This American Life host Ira Glass has repeatedly said about his show Three Acts, Two Dancers, One Radio Host that “there’s no reason for this show to exist at all.” In spite of that, or perhaps because of it, he is bringing the hybrid show back to Los Angeles for a third round of performances on Saturday at the Ace Theatre downtown.
“I’ve never been in a show where I had to repeat anything,” Glass says by phone from his New York office. “We actually run [this] show in the afternoon for the crew so they can learn the tech. That’s actually the weirdest time of my job, these afternoons where we have to perform word for word the entire show with no one in the audience. I lose all hope for myself. The show feels awful and I feel so tired. But at night it’s totally alive, and the audience is there, so it’s a totally different experience. I feel like an idiot.”
Though Glass regularly asks people on his radio show to reveal personal details, he’s reluctant to give up too much information about himself. “I’m not against sharing personal information,” he says. “My life is generally not interesting enough to be a story you’d want to tell to millions of people. But in this show, I do talk way more personally about myself—I need to as there are only three people on stage. It’s satisfying. It makes every performance more emotional for me.”

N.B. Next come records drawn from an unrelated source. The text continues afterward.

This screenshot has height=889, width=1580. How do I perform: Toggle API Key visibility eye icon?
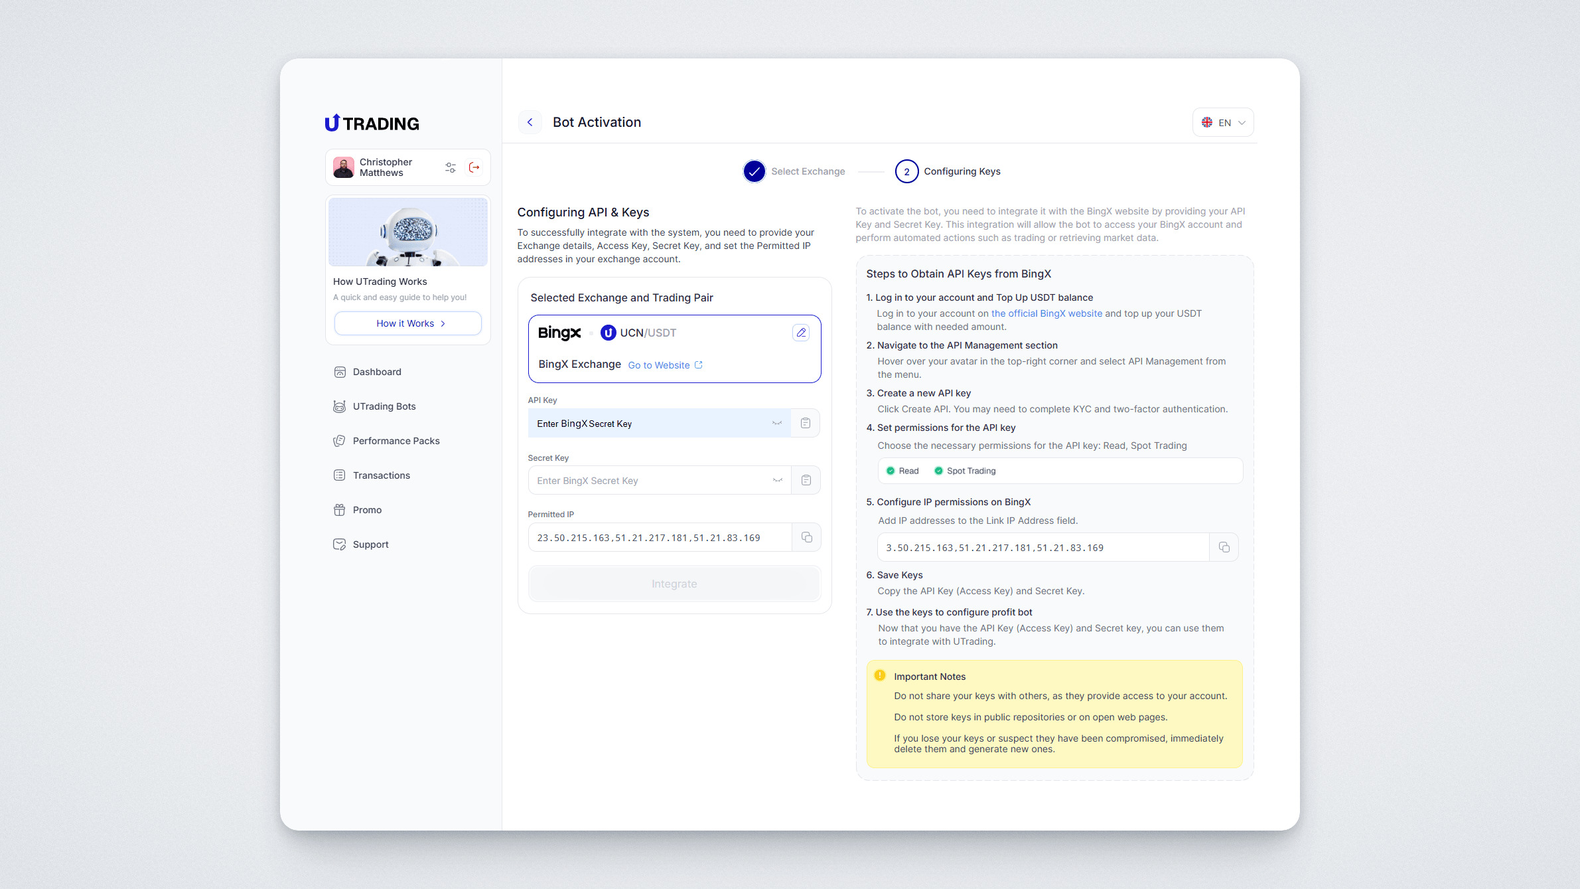tap(777, 424)
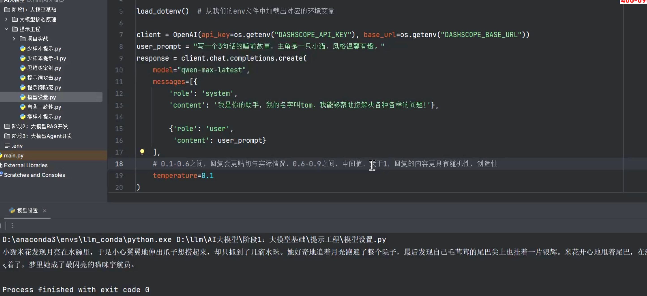Close the 模型设置 run tab
Viewport: 647px width, 296px height.
pyautogui.click(x=44, y=211)
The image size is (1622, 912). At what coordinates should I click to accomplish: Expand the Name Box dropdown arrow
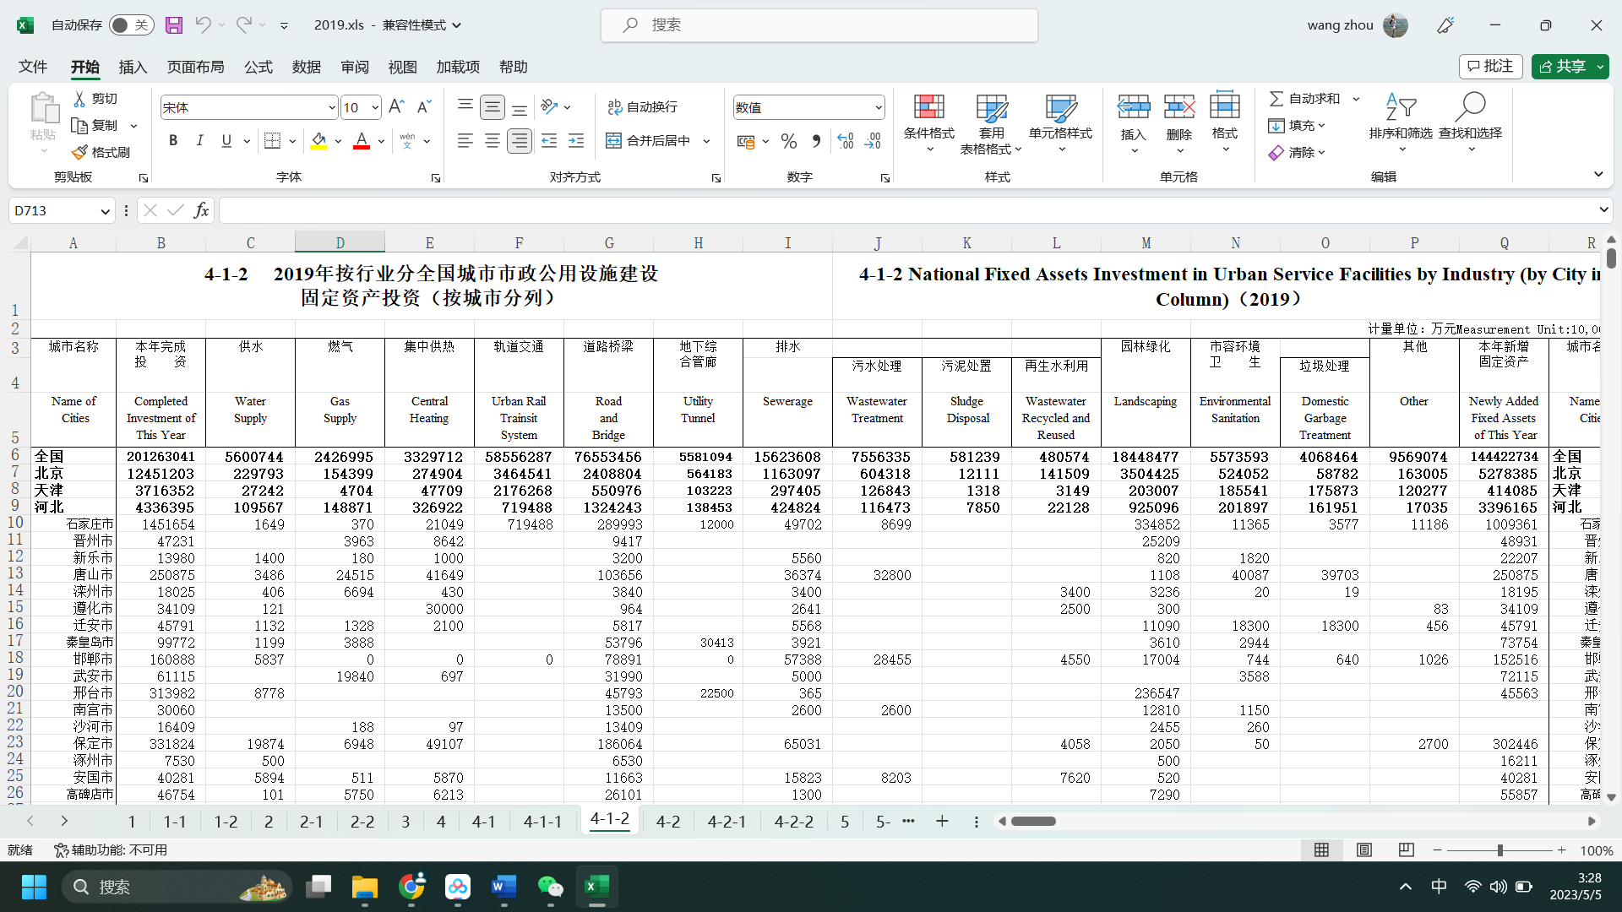tap(105, 211)
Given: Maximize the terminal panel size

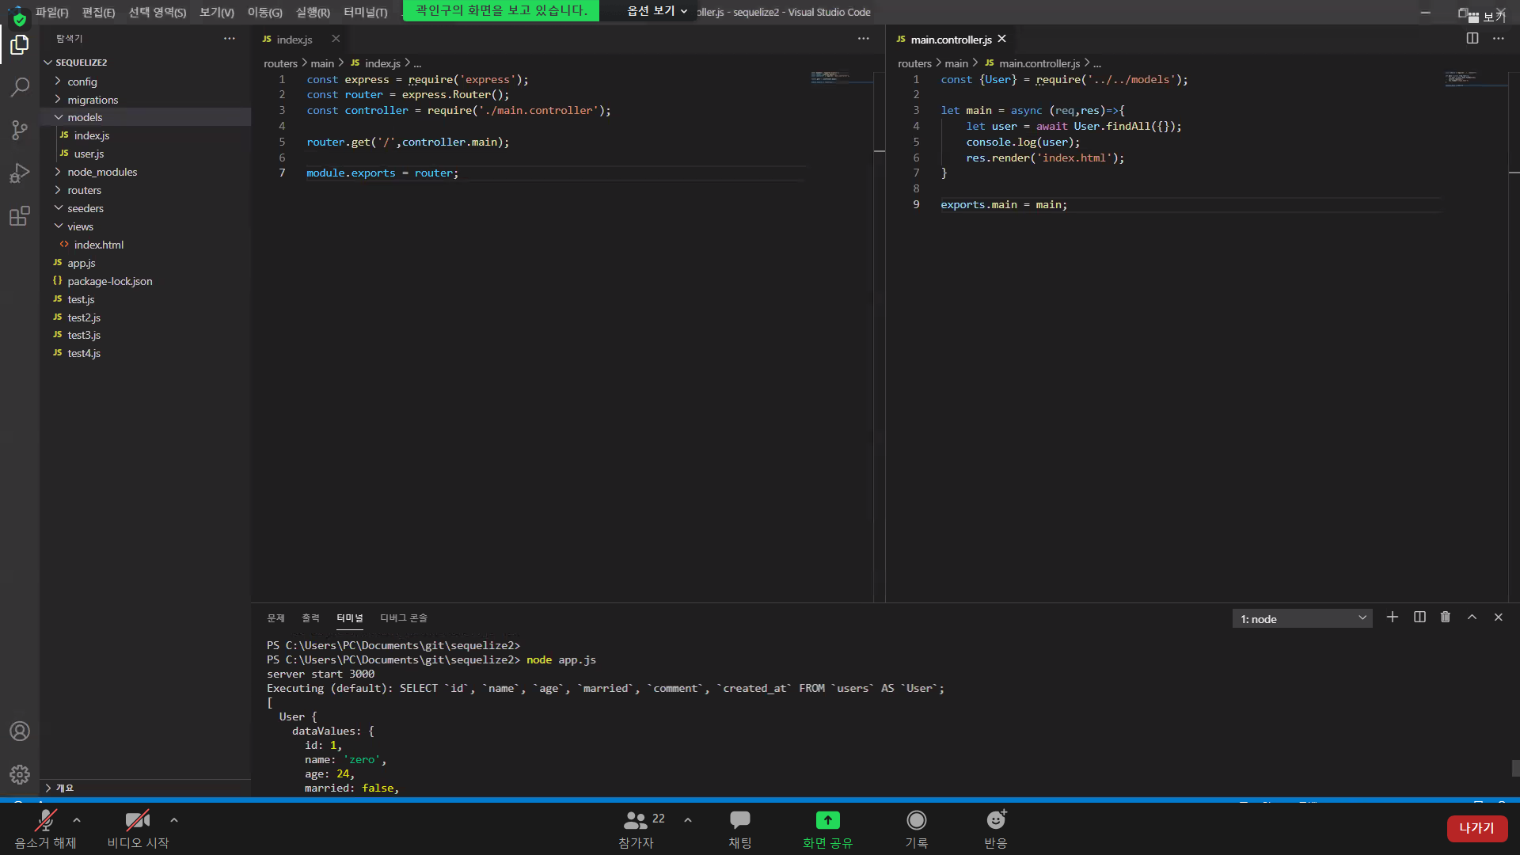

As he tours the country, Glass finds that what Angelenos say to him about his work is unique. “People in New York or Chicago, if they recognize me in the coffee shop, will come up to me and say ‘I like your show.’ Which is great. But in Los Angeles, often people will say, ‘I just want you to know that I think your show is very important. What you are doing is very important.’ I don’t think it’s important at all. It’s entertainment. It’s a radio show. It’s not the work that Oxfam does. I don’t know. It’s a peculiar localism. It’s a cultural thing in a way that makes Los Angeles different than anywhere I’ve ever lived.”
Glass appeared in three musicals in high school, all of which prepared him for his current role in radio. “When I was a teenager the art form that influenced me the most were musicals,” he says. “For a straight man, I can recite many musical lyrics. One reason the radio show is built the way it is: Broadway musicals would be sunny but would then get emotional about a bigger something. They were designed as entertainment but also as a way to say something bigger about the world. It’s funny, I’ve gotten back to the thing that hooked me.”
When asked what advice he would give the teenage version of himself, Glass gets quiet. “I’m pausing because I feel like as a nice person the thing I’d want to say to the teenage me is, ‘Don’t be so freaked out,’ ” he says. “I was neither confident nor talented for a long time. It would have been nice to know that things were going to work out okay. But at the same time, that fear of mediocrity is what got me over the hump. So maybe that wouldn’t be a good thing to say. That fear and sadness and deep unsure-ness of whether I’d ever make anything I’d be proud of—maybe that was an important thing to have. My life now would be shocking to the teenage me. This is so much better than I would have ever imagined.”